(Collected data entries)
══════════════════════════════
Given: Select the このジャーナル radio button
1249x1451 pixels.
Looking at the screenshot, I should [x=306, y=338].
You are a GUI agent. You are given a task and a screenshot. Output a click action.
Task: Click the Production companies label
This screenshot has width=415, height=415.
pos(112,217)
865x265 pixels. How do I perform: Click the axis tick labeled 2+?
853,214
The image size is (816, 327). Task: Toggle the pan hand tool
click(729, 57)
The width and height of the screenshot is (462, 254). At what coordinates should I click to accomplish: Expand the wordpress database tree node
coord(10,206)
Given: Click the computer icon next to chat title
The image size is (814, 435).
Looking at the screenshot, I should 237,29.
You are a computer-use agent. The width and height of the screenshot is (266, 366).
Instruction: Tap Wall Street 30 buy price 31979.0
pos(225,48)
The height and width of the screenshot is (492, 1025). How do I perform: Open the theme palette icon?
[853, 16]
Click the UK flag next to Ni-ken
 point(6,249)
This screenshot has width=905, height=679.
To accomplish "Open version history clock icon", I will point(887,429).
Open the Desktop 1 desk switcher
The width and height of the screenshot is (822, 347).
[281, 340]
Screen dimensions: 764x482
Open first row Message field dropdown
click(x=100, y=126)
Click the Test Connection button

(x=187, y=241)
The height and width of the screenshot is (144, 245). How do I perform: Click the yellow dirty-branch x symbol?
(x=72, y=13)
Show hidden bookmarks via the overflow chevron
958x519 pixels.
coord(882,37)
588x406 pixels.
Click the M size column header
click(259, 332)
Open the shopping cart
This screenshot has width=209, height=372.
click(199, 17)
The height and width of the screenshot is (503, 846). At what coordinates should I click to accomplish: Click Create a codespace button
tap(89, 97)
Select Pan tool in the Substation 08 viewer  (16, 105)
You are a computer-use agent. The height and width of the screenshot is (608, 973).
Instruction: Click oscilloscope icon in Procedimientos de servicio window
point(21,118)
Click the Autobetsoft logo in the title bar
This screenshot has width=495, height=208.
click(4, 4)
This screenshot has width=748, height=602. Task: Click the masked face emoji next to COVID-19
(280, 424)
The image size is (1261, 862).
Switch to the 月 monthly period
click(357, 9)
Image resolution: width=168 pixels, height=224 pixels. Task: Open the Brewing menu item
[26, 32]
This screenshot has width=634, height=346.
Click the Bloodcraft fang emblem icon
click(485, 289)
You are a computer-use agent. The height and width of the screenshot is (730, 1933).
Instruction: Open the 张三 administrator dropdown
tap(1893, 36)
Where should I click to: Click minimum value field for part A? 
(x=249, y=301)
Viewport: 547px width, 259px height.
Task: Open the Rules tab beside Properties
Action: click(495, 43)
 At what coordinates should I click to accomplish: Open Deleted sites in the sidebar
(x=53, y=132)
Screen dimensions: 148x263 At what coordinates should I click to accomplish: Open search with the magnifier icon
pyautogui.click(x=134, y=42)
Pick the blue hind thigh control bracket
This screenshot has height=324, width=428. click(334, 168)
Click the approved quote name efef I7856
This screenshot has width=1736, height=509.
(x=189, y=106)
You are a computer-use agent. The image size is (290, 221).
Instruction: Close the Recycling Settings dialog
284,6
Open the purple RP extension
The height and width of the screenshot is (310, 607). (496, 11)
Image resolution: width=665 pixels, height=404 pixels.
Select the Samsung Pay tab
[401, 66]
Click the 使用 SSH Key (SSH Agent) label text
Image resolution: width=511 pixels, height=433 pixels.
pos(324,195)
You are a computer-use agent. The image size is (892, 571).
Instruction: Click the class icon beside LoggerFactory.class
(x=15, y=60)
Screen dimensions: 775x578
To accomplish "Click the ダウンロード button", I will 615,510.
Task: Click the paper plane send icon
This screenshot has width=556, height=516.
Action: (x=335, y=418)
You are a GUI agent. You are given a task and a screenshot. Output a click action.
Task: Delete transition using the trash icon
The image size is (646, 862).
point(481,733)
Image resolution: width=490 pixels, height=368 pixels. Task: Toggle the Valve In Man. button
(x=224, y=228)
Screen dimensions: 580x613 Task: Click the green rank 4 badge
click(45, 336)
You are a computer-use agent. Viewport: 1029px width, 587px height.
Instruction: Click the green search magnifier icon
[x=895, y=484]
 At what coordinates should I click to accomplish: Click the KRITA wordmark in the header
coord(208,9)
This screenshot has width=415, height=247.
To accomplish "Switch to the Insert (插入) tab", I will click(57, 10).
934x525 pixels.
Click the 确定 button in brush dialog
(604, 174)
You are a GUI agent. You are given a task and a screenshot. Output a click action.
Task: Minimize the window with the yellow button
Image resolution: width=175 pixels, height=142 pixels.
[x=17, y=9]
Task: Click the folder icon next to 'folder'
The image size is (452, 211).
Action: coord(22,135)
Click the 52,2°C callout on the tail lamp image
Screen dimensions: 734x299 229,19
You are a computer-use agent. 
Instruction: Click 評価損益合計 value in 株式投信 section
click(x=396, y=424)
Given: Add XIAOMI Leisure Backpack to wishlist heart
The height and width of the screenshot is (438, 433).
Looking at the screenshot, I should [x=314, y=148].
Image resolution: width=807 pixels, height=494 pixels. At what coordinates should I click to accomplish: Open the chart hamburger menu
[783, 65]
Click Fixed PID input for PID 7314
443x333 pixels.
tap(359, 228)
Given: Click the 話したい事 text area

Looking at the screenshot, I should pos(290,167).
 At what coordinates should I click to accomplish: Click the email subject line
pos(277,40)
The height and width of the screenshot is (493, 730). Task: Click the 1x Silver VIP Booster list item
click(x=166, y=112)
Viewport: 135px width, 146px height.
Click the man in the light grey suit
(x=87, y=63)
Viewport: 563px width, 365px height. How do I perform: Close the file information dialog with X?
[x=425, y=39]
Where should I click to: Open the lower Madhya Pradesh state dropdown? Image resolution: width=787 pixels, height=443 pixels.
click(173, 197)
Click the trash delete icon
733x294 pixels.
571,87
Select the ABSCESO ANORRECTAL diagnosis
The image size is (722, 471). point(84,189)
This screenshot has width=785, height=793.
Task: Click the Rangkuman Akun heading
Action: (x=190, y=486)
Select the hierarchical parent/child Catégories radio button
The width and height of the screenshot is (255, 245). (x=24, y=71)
══════════════════════════════
— Work task —
Retyping the data above exactly and in full is the task.

— Written response —
Given: Select the このジャーナル radio button
1249x1451 pixels.
Looking at the screenshot, I should [x=306, y=338].
You are a GUI agent. You are given a task and a screenshot. Output a click action.
Task: Click the Production companies label
This screenshot has width=415, height=415.
pos(112,217)
865x265 pixels. How do I perform: Click the axis tick labeled 2+?
853,214
The image size is (816, 327). Task: Toggle the pan hand tool
click(729, 57)
The width and height of the screenshot is (462, 254). At what coordinates should I click to accomplish: Expand the wordpress database tree node
coord(10,206)
Given: Click the computer icon next to chat title
The image size is (814, 435).
Looking at the screenshot, I should 237,29.
You are a computer-use agent. The width and height of the screenshot is (266, 366).
Instruction: Tap Wall Street 30 buy price 31979.0
pos(225,48)
The height and width of the screenshot is (492, 1025). How do I perform: Open the theme palette icon?
[853, 16]
Click the UK flag next to Ni-ken
 point(6,249)
This screenshot has width=905, height=679.
To accomplish "Open version history clock icon", I will point(887,429).
Open the Desktop 1 desk switcher
The width and height of the screenshot is (822, 347).
[281, 340]
Screen dimensions: 764x482
Open first row Message field dropdown
click(x=100, y=126)
Click the Test Connection button

(x=187, y=241)
The height and width of the screenshot is (144, 245). How do I perform: Click the yellow dirty-branch x symbol?
(x=72, y=13)
Show hidden bookmarks via the overflow chevron
958x519 pixels.
coord(882,37)
588x406 pixels.
Click the M size column header
click(259, 332)
Open the shopping cart
This screenshot has width=209, height=372.
click(199, 17)
The height and width of the screenshot is (503, 846). At what coordinates should I click to accomplish: Click Create a codespace button
tap(89, 97)
Select Pan tool in the Substation 08 viewer  (16, 105)
You are a computer-use agent. The height and width of the screenshot is (608, 973).
Instruction: Click oscilloscope icon in Procedimientos de servicio window
point(21,118)
Click the Autobetsoft logo in the title bar
This screenshot has width=495, height=208.
click(4, 4)
This screenshot has width=748, height=602. Task: Click the masked face emoji next to COVID-19
(280, 424)
The image size is (1261, 862).
Switch to the 月 monthly period
click(357, 9)
Image resolution: width=168 pixels, height=224 pixels. Task: Open the Brewing menu item
[26, 32]
This screenshot has width=634, height=346.
Click the Bloodcraft fang emblem icon
click(485, 289)
You are a computer-use agent. The height and width of the screenshot is (730, 1933).
Instruction: Open the 张三 administrator dropdown
tap(1893, 36)
Where should I click to: Click minimum value field for part A? 
(x=249, y=301)
Viewport: 547px width, 259px height.
Task: Open the Rules tab beside Properties
Action: click(495, 43)
 At what coordinates should I click to accomplish: Open Deleted sites in the sidebar
(x=53, y=132)
Screen dimensions: 148x263 At what coordinates should I click to accomplish: Open search with the magnifier icon
pyautogui.click(x=134, y=42)
Pick the blue hind thigh control bracket
This screenshot has height=324, width=428. click(334, 168)
Click the approved quote name efef I7856
This screenshot has width=1736, height=509.
(x=189, y=106)
You are a computer-use agent. The image size is (290, 221).
Instruction: Close the Recycling Settings dialog
284,6
Open the purple RP extension
The height and width of the screenshot is (310, 607). (496, 11)
Image resolution: width=665 pixels, height=404 pixels.
Select the Samsung Pay tab
[401, 66]
Click the 使用 SSH Key (SSH Agent) label text
Image resolution: width=511 pixels, height=433 pixels.
pos(324,195)
You are a computer-use agent. The image size is (892, 571).
Instruction: Click the class icon beside LoggerFactory.class
(x=15, y=60)
Screen dimensions: 775x578
To accomplish "Click the ダウンロード button", I will 615,510.
Task: Click the paper plane send icon
This screenshot has width=556, height=516.
Action: (x=335, y=418)
You are a GUI agent. You are given a task and a screenshot. Output a click action.
Task: Delete transition using the trash icon
The image size is (646, 862).
point(481,733)
Image resolution: width=490 pixels, height=368 pixels. Task: Toggle the Valve In Man. button
(x=224, y=228)
Screen dimensions: 580x613 Task: Click the green rank 4 badge
click(45, 336)
You are a computer-use agent. Viewport: 1029px width, 587px height.
Instruction: Click the green search magnifier icon
[x=895, y=484]
 At what coordinates should I click to accomplish: Click the KRITA wordmark in the header
coord(208,9)
This screenshot has width=415, height=247.
To accomplish "Switch to the Insert (插入) tab", I will click(57, 10).
934x525 pixels.
Click the 确定 button in brush dialog
(604, 174)
You are a GUI agent. You are given a task and a screenshot. Output a click action.
Task: Minimize the window with the yellow button
Image resolution: width=175 pixels, height=142 pixels.
[x=17, y=9]
Task: Click the folder icon next to 'folder'
The image size is (452, 211).
Action: coord(22,135)
Click the 52,2°C callout on the tail lamp image
Screen dimensions: 734x299 229,19
You are a computer-use agent. 
Instruction: Click 評価損益合計 value in 株式投信 section
click(x=396, y=424)
Given: Add XIAOMI Leisure Backpack to wishlist heart
The height and width of the screenshot is (438, 433).
Looking at the screenshot, I should [x=314, y=148].
Image resolution: width=807 pixels, height=494 pixels. At what coordinates should I click to accomplish: Open the chart hamburger menu
[783, 65]
Click Fixed PID input for PID 7314
443x333 pixels.
tap(359, 228)
Given: Click the 話したい事 text area

Looking at the screenshot, I should pos(290,167).
 At what coordinates should I click to accomplish: Click the email subject line
pos(277,40)
The height and width of the screenshot is (493, 730). Task: Click the 1x Silver VIP Booster list item
click(x=166, y=112)
Viewport: 135px width, 146px height.
Click the man in the light grey suit
(x=87, y=63)
Viewport: 563px width, 365px height. How do I perform: Close the file information dialog with X?
[x=425, y=39]
Where should I click to: Open the lower Madhya Pradesh state dropdown? Image resolution: width=787 pixels, height=443 pixels.
click(173, 197)
Click the trash delete icon
733x294 pixels.
571,87
Select the ABSCESO ANORRECTAL diagnosis
The image size is (722, 471). point(84,189)
This screenshot has width=785, height=793.
Task: Click the Rangkuman Akun heading
Action: (x=190, y=486)
Select the hierarchical parent/child Catégories radio button
The width and height of the screenshot is (255, 245). (x=24, y=71)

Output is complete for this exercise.